Print

Print


Hi 

Gregory,
Yes, we need an URL of specific xrootd cache node. We use the same machines as PROOF slaves as well.

I understand the problems that URLs can be only "advisory".
We use the resolved urls to open the right files on right nodes. So once we make that decision we can use original "redirector URLs" on specific data servers and the files that are local will be opened without contacting the redirector. 

In addition, as far as I understood, the redirector can decide to replicate the files but deleting happens only if there is not enough disk space. We want to delete least recently accessed files first. So after dataset validation (which opens all files) the chance that file is deleted is close to 0. Still a data server may go down. 

A very good solution to utilize the current xrootd protocol and to get all locations of all the files is this:

There exists XrdClientAdmin::FilesExist which takes a vector of file names and returns a Boolean vector with answers. What we need is simply a vector of these vectors (a Boolean vector per each data server).
So it should be enough to implement one method (on redirector) that takes the vector of files names, calls FilesExist on each of data servers and returns all the answers to the caller.

What do you think? 

Cheers,
Jan


-----Original Message-----
From: [log in to unmask] on behalf of Gregory J. Sharp
Sent: Tue 8/22/2006 4:14 AM
To: Xrootd Mailing List
Subject: Re: Quering locations of a vector of files
 

On 19Aug2006, at 18:02 , Fons Rademakers wrote:

> Hi Andy, Fabrizio,
>
>   what we really urgently would like to have is an xrootd command  
> that takes as input a vector of generic xrootd urls and returns a  
> vector with resolved urls (including multiple urls in case the same  
> file exists on more than one leaf node). Of course the first time  
> this will take some time since the head node will have to ask the  
> leaf nodes, but from then on this info lives in the xrootd head  
> node cache, so it should be very quick. We need the final location  
> in PROOF to submit work packets with priority to the nodes that  
> have the data local.
>
> Can you tell me if this feature is possible and if we can get it soon?

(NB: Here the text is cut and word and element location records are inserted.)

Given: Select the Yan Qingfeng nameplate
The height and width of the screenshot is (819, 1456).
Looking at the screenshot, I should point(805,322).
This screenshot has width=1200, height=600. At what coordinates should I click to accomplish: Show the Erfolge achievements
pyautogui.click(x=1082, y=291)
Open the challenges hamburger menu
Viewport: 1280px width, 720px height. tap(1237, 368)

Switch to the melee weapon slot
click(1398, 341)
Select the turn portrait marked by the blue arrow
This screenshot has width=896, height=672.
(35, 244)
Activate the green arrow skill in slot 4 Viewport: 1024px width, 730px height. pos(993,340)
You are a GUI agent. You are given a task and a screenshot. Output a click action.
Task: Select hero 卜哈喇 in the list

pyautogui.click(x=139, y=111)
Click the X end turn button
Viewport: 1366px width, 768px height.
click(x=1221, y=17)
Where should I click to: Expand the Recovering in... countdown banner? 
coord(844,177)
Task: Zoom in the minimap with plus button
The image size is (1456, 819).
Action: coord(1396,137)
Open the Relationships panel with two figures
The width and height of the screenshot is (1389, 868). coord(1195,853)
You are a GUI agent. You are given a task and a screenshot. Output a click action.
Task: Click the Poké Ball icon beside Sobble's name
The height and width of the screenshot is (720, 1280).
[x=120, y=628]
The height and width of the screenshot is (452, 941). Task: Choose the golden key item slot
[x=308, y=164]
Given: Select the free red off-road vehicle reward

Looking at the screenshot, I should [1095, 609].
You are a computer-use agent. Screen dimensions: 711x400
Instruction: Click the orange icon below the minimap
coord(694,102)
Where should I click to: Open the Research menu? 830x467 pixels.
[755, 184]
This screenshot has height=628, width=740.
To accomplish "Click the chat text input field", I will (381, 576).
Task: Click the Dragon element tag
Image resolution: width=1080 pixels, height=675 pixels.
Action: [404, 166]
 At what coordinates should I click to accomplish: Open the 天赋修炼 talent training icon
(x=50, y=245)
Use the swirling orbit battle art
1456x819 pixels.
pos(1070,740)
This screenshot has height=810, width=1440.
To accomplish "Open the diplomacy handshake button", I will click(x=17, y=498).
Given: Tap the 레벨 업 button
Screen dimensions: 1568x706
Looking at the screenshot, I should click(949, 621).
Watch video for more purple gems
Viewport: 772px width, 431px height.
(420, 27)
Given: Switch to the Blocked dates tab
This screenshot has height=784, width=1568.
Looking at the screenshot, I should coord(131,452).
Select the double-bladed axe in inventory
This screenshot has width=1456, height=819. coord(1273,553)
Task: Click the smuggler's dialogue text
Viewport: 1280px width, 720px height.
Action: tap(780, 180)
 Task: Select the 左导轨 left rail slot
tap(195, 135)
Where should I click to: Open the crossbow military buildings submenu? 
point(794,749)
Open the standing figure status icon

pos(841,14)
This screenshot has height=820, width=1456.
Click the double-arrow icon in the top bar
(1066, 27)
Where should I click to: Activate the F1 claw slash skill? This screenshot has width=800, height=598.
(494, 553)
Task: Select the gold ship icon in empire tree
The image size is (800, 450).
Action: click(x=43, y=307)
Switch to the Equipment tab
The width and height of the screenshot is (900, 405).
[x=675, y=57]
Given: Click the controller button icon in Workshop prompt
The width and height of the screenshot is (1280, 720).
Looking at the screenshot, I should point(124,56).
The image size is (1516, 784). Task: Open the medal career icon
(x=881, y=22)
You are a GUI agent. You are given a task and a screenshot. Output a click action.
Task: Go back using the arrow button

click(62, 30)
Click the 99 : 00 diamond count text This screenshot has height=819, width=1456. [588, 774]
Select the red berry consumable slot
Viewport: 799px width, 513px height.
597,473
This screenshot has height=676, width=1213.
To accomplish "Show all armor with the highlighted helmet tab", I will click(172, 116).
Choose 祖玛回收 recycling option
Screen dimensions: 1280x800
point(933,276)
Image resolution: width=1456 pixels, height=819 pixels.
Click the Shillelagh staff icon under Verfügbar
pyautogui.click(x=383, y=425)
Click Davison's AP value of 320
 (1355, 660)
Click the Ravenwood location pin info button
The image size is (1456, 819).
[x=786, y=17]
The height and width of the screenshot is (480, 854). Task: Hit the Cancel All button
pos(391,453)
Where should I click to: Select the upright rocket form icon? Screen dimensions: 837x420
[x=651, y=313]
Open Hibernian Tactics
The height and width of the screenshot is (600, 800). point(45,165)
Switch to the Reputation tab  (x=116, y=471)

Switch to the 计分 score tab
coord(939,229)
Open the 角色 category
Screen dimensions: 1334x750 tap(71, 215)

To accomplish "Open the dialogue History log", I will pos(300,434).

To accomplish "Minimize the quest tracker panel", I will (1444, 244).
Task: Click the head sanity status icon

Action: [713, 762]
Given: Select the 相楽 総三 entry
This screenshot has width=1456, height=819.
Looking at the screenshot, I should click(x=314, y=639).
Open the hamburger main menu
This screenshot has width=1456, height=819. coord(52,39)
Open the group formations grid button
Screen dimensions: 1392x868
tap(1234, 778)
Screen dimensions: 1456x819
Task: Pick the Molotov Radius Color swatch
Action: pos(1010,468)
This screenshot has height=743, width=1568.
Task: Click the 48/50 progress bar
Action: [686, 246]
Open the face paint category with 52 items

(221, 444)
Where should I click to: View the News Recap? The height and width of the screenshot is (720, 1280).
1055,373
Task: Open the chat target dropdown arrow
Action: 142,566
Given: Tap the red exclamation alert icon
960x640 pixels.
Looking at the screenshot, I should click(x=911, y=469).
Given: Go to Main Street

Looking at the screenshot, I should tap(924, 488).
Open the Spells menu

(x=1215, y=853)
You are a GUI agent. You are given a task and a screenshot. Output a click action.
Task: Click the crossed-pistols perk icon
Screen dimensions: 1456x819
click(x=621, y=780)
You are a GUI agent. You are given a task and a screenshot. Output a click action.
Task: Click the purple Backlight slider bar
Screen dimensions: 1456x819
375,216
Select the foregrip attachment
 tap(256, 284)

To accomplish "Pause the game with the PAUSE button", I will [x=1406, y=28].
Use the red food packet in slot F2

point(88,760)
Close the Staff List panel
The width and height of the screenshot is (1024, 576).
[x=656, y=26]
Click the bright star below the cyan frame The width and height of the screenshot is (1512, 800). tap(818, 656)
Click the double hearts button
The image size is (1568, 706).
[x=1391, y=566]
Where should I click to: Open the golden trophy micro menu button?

I would like to understand what you are really asking for. When you  
say you want a "resolved url", do you mean a path to the physical  
cache server(s) that currently caches the file?
And when you say "nodes that have the data local", do you intend to  
run an xrootd cache server on each compute node? Or does "local"  
mean, on the same LAN?

My understanding (probably out of date), is that an Xrootd cache node  
is free to remove a file from its cache at any time, unless somebody  
has taken a specific action to pin it in the cache. Statistically, it  
is likely that it will still be cached when PROOF tries to access it,  
but there is no promise. So the "resolved urls" will at best be  
advisory. Has that changed?

--
Gregory J. Sharp                   email: [log in to unmask]
Wilson Synchrotron Laboratory      url: http://www.lepp.cornell.edu/ 
~gregor
Cornell University                 ph:  +1 607 255 4882
Ithaca, NY 14853                   fax: +1 607 255 8062